--- Given request 1 ---
In the graphic novel article, which company published the graphic novel?
--- Given request 2 ---
Say whether each statement agrees with the graphic novel article, answering yes or no and quoting the words that decide it: (a) The Writer lives in Rockland County, New York. (b) Claudio wakes himself from the dream by stabbing his hand with a knife. (c) Emilio Lopez was the colorist for the 2017 reboot.

Good Apollo, I'm Burning Star IV, Volume One: From Fear Through the Eyes of Madness is a graphic novel released in September 2005 along with the Coheed and Cambria album of the same name.  It is written by Claudio Sanchez, illustrated by Christopher Shy, and published by Evil Ink Comics. In 2017, it was rebooted with Sanchez's wife, Chondra added as a writer and Rags Morales as the main artist and Emilio Lopez as the colorist. This version goes into more depth with the story then the previous edition. The project finished in 2019 and an Ultimate Edition was released.

Plot

The story of Good Apollo takes a step outside the science fiction narrative of the first three chapters and examines the life of the Writer, a character who is crafting the lives of the protagonist Claudio and his companions in the form of a fictional story.  The graphic novel alternates between the two different worlds of Claudio the Writer and Claudio the Character, which can be confusing for one unacquainted with the concept as the Writer and Character are similar in appearance.

The novel opens with a dream taking place in the mind of Claudio the Character, in which he sits in priest's garb in the Writer's study looking upon the phrase "God Only Knows" scrawled in front of him in blood (a line repeated in the song "Mother May I").  He is approached by several skeletal figures begging for Claudio to save them.  As their protests become more emphatic and they begin to overwhelm Claudio, he realizes he is dreaming and forces himself to awaken by stabbing himself in the hand with a screwdriver.  Aboard his uncle Jesse's ship, the Grail Arbor, he explains the dreams to Jesse and his daughter Chase as the enslaved souls of the Keywork pleading for liberation.  Jesse and Chase (who appears to have some prophetic power) believe the only way to free them is by destroying Heaven's Fence and that Claudio is a messiah-like figure called the Crowing who has the power to do this.  Claudio, however, is having trouble accepting this daunting role.

The novel's focus now shifts to the Writer, who resides in Rockland County, New York.  He is haunted by memories of a former lover, Erica Court, who had been unfaithful.  The Writer suffers a series of delusions involving the death of Erica at his hands.  These visions make up the song "Welcome Home" on the Good Apollo album.  Suddenly, the Writer's window is broken and then someone apparently steals his ten-speed bicycle.  As the Writer walks off to investigate, the novel re-enters the story with an exchange between the story's villains, Supreme Tri-Mage Wilhelm Ryan and his General, Mayo Deftinwolf, in which they vaguely speak of Claudio's role as the Crowing and their plans to crush him and the rebellion his uncle Jesse has been leading against the Mages of Heaven's Fence.  Back aboard the Grail Arbor, Claudio is awakened from a nightmare about his lost family by the Prise Ambellina.  They discuss a plan formulated by Jesse to penetrate the defenses of Apity Prime, a planet in the Omega star system, by landing in the city of Kalline, which is adjacent to Wilhem's lair, the House Atlantic.  Claudio needs to get there to fulfill his destiny as the Crowing, however he points out that the opening in the defenses is likely a trap and argues further with Chase and Ambellina about his role, which he still doubts.  Jesse explains the plan to the pilot of the Grail Arbor, who also expresses doubts, and the group prepares for the final assault on the forces of Wilhelm Ryan.

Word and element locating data
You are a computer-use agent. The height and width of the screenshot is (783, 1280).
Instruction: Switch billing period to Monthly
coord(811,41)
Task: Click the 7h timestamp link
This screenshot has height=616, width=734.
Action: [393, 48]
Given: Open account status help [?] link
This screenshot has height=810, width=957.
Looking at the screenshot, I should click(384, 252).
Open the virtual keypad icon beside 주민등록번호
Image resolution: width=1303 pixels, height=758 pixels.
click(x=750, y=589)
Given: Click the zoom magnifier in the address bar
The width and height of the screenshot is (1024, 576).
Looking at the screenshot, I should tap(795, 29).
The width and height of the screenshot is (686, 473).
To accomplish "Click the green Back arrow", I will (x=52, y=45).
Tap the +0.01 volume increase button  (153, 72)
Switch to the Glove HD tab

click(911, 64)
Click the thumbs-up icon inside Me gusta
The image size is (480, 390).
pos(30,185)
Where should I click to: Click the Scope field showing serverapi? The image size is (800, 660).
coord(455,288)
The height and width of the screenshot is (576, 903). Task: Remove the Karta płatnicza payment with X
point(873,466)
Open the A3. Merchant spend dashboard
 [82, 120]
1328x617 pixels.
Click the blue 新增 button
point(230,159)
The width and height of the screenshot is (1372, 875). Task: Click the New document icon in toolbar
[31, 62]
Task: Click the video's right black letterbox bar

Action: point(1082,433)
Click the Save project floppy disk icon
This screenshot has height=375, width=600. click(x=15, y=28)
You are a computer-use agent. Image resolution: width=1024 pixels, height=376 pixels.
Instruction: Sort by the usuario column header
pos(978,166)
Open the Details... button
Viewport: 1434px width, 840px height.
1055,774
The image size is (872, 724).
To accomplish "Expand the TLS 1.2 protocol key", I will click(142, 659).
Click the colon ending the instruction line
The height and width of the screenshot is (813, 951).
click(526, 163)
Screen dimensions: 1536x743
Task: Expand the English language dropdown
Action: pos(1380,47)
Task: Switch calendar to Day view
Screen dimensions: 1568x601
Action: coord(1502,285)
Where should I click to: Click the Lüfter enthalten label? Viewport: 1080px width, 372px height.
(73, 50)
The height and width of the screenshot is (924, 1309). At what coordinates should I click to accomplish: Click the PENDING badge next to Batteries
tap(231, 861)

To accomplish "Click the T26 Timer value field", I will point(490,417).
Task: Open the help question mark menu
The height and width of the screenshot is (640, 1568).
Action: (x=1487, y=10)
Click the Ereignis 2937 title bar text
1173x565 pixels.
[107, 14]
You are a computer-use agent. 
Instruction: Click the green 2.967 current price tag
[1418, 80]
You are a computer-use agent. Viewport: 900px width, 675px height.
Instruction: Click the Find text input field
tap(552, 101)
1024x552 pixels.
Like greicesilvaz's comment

--- Task solution 1 ---
Evil Ink Comics

--- Task solution 2 ---
(a) Yes: "who resides in Rockland County, New York"
(b) No: "by stabbing himself in the hand with a screwdriver"
(c) Yes: "Emilio Lopez as the colorist"